Goal
Change "Content Manager" to "Media Library" in the entries from the line with "on the view" to the line with "center [281, 427].", and write out those lines with nothing else altered.

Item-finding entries

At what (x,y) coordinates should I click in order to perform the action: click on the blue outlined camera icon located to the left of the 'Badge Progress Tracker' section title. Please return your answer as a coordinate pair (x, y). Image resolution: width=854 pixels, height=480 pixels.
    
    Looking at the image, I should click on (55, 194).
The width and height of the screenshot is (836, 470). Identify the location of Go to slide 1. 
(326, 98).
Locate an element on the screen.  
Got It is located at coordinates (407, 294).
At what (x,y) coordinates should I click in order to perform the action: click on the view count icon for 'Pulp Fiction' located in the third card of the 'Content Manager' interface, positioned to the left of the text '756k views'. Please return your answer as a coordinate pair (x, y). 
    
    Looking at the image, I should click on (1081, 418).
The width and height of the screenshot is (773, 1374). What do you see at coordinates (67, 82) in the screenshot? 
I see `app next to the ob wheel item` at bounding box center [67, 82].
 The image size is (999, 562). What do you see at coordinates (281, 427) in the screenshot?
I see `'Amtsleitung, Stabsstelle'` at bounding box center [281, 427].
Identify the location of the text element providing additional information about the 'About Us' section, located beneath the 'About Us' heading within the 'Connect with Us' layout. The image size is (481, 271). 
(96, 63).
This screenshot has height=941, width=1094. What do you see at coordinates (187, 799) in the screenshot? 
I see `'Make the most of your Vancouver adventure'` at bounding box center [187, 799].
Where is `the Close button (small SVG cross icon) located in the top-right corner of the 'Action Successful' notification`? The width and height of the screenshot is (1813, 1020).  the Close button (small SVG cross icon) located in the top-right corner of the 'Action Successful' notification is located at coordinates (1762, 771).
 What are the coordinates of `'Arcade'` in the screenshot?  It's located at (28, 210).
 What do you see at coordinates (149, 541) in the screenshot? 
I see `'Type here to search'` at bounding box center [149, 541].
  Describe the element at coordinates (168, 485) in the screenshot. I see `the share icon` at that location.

Answer to the problem
At what (x,y) coordinates should I click in order to perform the action: click on the view count icon for 'Pulp Fiction' located in the third card of the 'Media Library' interface, positioned to the left of the text '756k views'. Please return your answer as a coordinate pair (x, y). 
    
    Looking at the image, I should click on (1081, 418).
The width and height of the screenshot is (773, 1374). What do you see at coordinates (67, 82) in the screenshot? 
I see `app next to the ob wheel item` at bounding box center [67, 82].
 The image size is (999, 562). What do you see at coordinates (281, 427) in the screenshot?
I see `'Amtsleitung, Stabsstelle'` at bounding box center [281, 427].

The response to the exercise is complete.